吴忧:“你不信他?那你调查过吗?你不是最爱云恩吗?你凭什么把云恩的死归于张林,归于左一鸣。对,他们不完美,没有什么学识,可是他们有基本的人性,你看不到吗?”
宁云熙手上劲儿突然加大:“谁给你权力批评我的父亲?”
吴忧痛得眼皮直跳,五官开始扭曲,她抽着气,倔强的道:“可是你的母亲有。”
“她死了。”
“但她有权力要一个真相。”
吴忧的手骨捏得咯咯响,她似乎听到骨头正在碎裂,痛苦龙卷风一样的袭上身上的每一条神经。
宁云熙神经质的望着吴忧,恍惚的看着于真的墓,又看看于东森的碑,他突然古怪的一笑,在肺腑间挤出一句:“她从来就不是我的母亲。”

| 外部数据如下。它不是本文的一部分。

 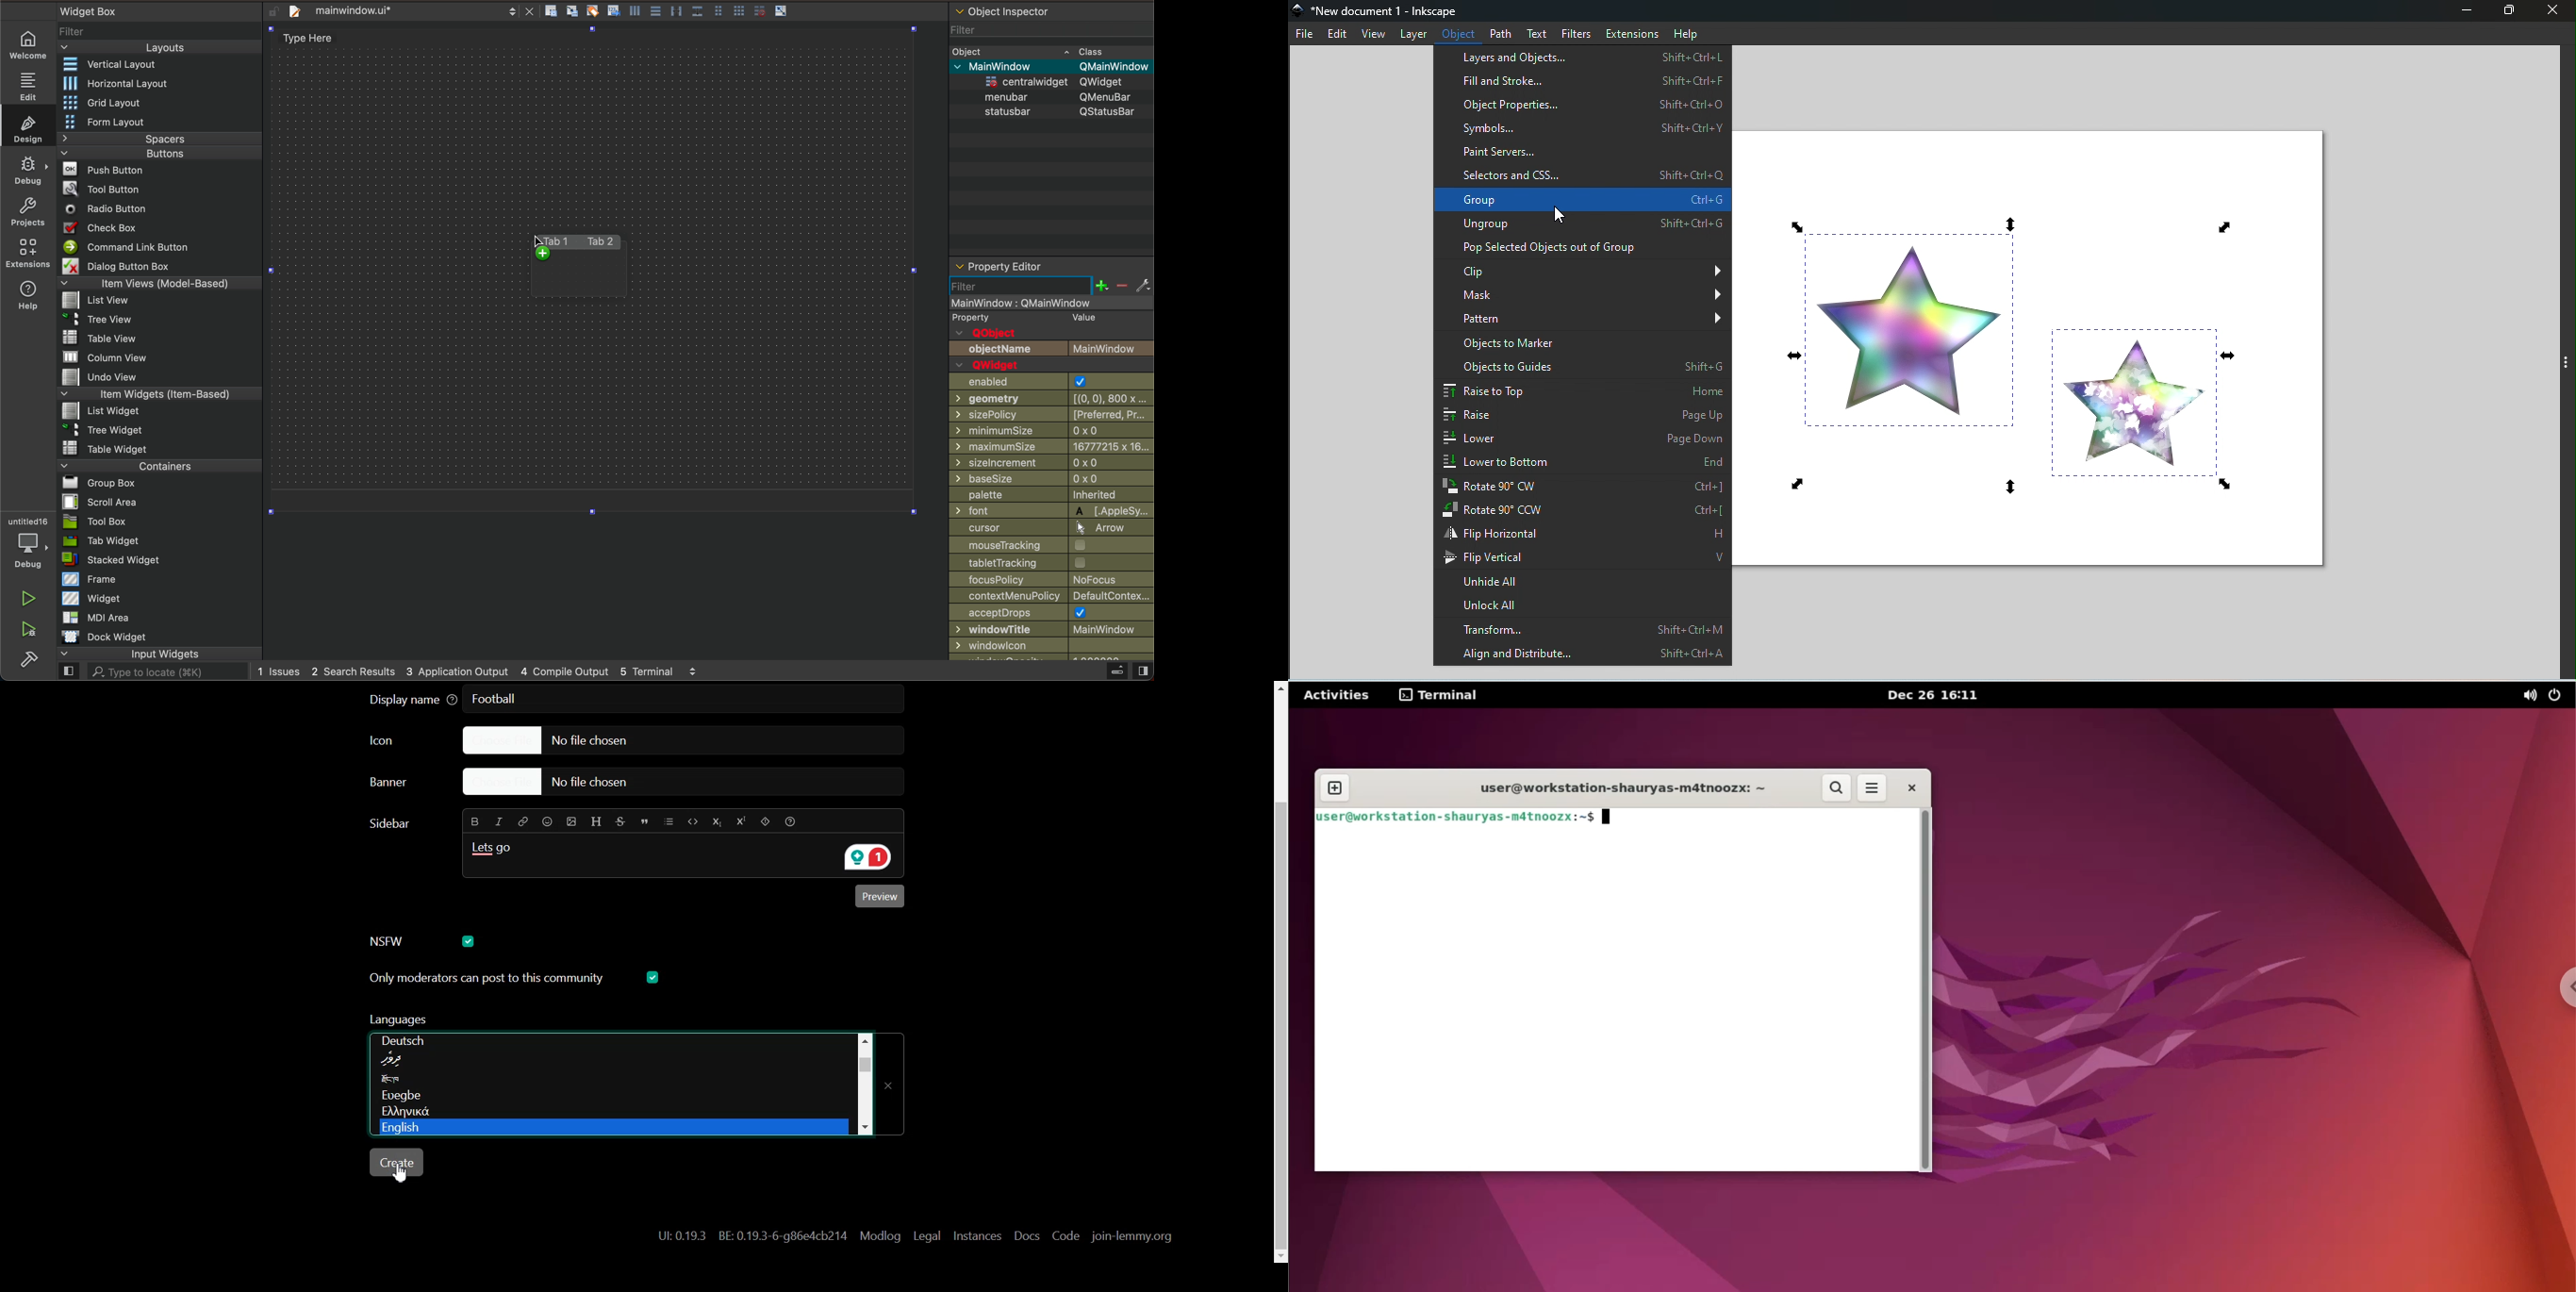 I want to click on Clip, so click(x=1584, y=272).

雨突然大起来,天空里的水,随不住漫天的沉重,终于一泄而下,两个人,站在雨水里,感受着无穷无尽的天泪之怨。
洪潮涌过时,可以冲毁一切阻挡的物体,吞没所有生命。
他看着她时,嘴唇极力的闭紧,生怕再多说出一个字。
吴忧定在那里,像一株生了根的树。
宁云熙伸手,抬起雨伞,遮在她的头顶。
宁云熙和宁云恩,他们是组合家庭的产物。
于真带着极度丰沛的嫁妆——宁家百分50的股权,嫁给了当时还只是公司一个部门经理的宁开军。
宁开军有一个儿子,跟于真的女儿同岁。
大人的感情是金钱勾连起的一场交易。
但孩子间的从一岁开始建立的感情,却是真真实实的。
宁云熙从没有想过,宁云恩会死,于真会死。
但好像宁开军从来都对生死看得很淡。
也对,于东森死了十几年,他也只是在于真死后,安葬于真时,有上来过这片墓园。
手机屏亮了。
吴忧滑开。
上面一张小女孩的相片。
茵心抱着一个洋娃娃,正在笑,扶着她肩头的手,苍老干燥,无名指上戴着一只戒指,戒指上有一个标志。
跟吴忧脖子上挂着的链子标志一模一样。
宁云熙晃了晃手中的手机,“我的手机已经跟你共享,以后我收到什么,你就能收到什么。”
“真的是你做的?”她有些恼。
宁云熙:“不是。但我知道是谁做的。”
吴忧一直揪着心,慢慢一点点放松,只要不是宁云熙做的,一切她都能接受了。
……
清明节过后,天气晴朗。
刚刚报案成功的左一鸣接到了托管班老师的电话,茵心回来了。
不仅茵心回来了,还带来了许多玩具。
她开开心心的把东西分给同学们。
又和同学们一起吃蛋糕。
一百多个孩子,分食了五个大蛋糕。
为什么是五个?
茵心五岁,每一年补送一个蛋糕,五年,五个。
这句话是茵心的外公说的。
外公,茵心低低的叫了一声后,她便得到了五个蛋糕。
每一个蛋糕上面写着她的名字,用着她喜欢吃的水果做点缀,蛋糕上面都放着依着茵心的样子,做的翻糖小糖人。
茵心十分高兴,抬头问外公能不能把蛋糕带回去给爸爸吃。
外公眼里有一秒的停滞,很快慈祥的说,可以,当然可以。